[PROBLEM TO SOLVE] Rename "Activity Log" to "Audit Log" in the items between the lines holding "Viewport: 1621px width, 912px" and "coord(93,214)", inclusive, and give those lines again with nothing else changed. Leave the pictures out.

[DATASET EXCERPTS]
______
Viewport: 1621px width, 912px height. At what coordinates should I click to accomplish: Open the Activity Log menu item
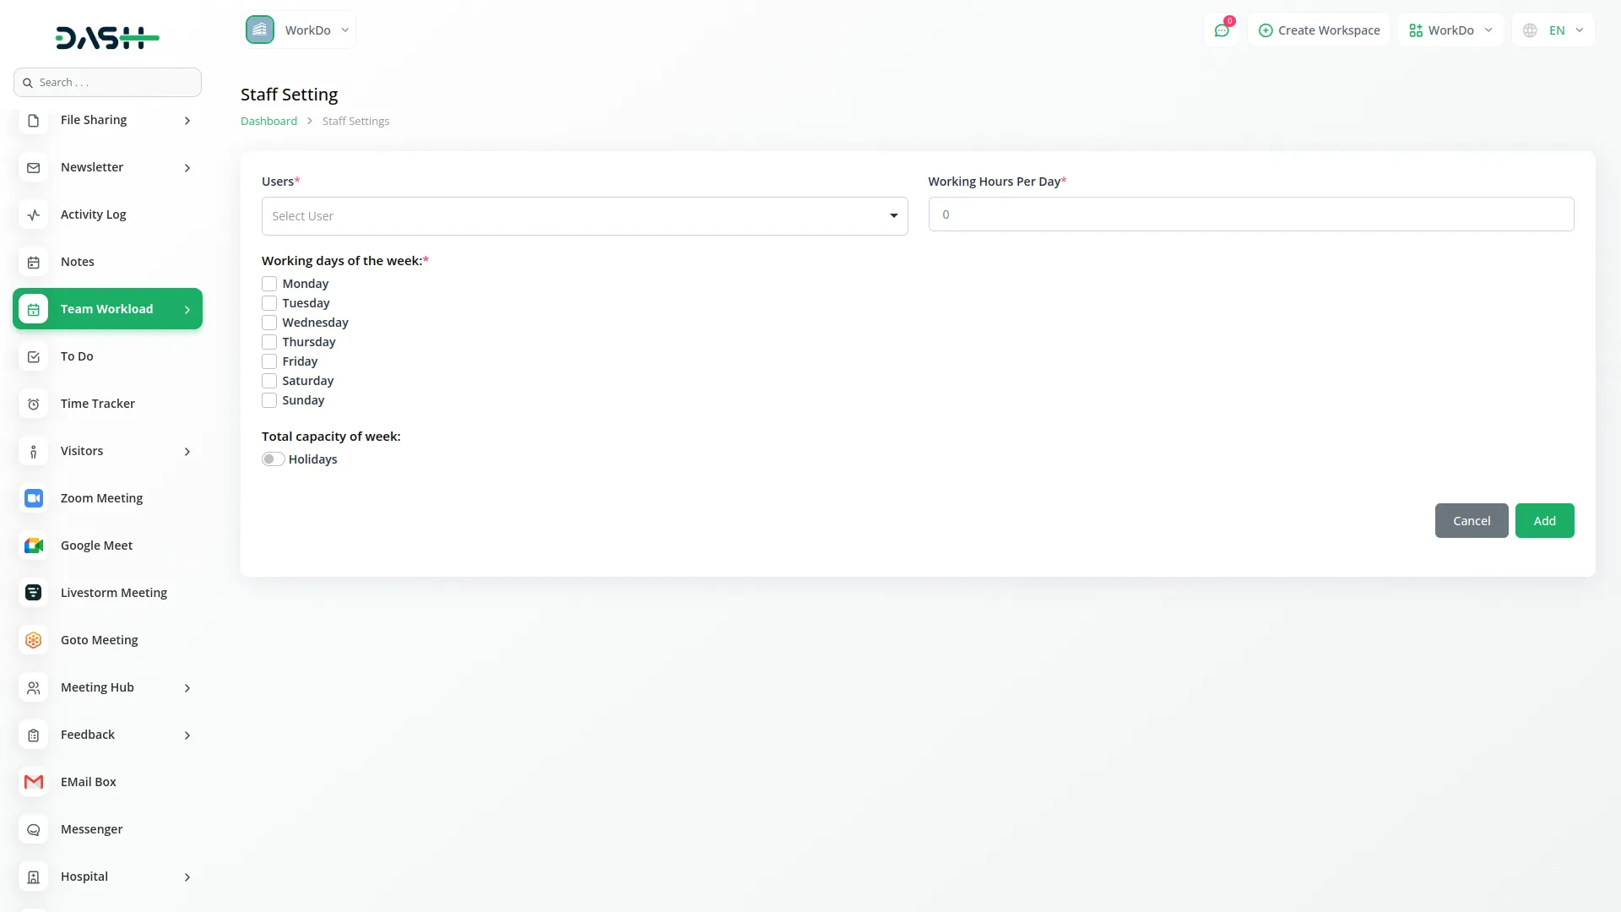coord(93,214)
______
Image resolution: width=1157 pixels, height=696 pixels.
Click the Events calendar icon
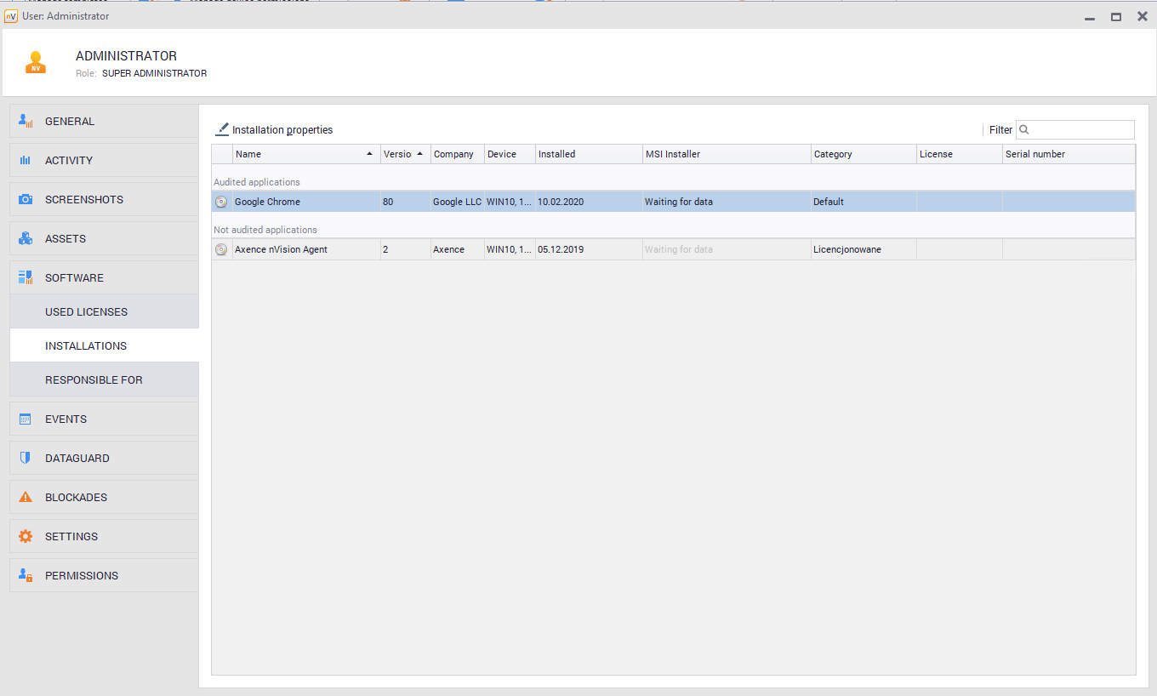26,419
______
[COMPLETED EXERCISE]
Viewport: 1621px width, 912px height. At what coordinates should I click to accomplish: Open the Audit Log menu item
coord(93,214)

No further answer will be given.